1 de Abril de 1959 – Inauguração do Vale dos Caídos

«É necessário que as pedras que se levantem tenham a grandeza dos monumentos antigos, desafiem o tempo e o esquecimento e constituam um lugar de meditação e repouso no qual as gerações futuras prestem homenagem aos que lhes legaram uma Espanha melhor». A frase consta do decreto que cria o mausoléu concebido para acolher os mortos «por Deus e pela Espanha», assinado pelo ditador Fancisco Franco um ano depois do fim da Guerra Civil espanhola.
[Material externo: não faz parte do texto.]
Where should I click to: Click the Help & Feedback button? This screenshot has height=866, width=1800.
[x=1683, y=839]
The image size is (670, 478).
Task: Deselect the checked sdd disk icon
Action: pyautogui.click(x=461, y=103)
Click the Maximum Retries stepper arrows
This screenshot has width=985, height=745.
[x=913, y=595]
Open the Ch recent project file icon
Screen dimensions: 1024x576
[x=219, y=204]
O complexo, megalómano, situa-se em San Lorenzo de Escorial, a 55 km de Madrid, integra uma basílica escavada na rocha e é dominado por uma cruz de 150 metros de altura. As obras demoraram cerca de 20 anos e foram no essencial realizadas por presos políticos (20 000, refere Rafael Torres no seu livro Los esclavos de Franco). Aí estão enterrados o líder do Falange (partido fascista espanhol), José Antonio Primo de Rivera, o próprio Franco e cerca de 34 000 combatentes anónimos, enterrados à revelia das famílias. Considerado um «insulto» à democracia e uma exaltação da ditadura e do nacional-catolicismo, o complexo continua a gerar polémica. A decisão de trasladar os restos de Franco e de Primero de Rivera do local e a conversão deste num centro de memória e tributo às vítimas do franquismo continua adiada.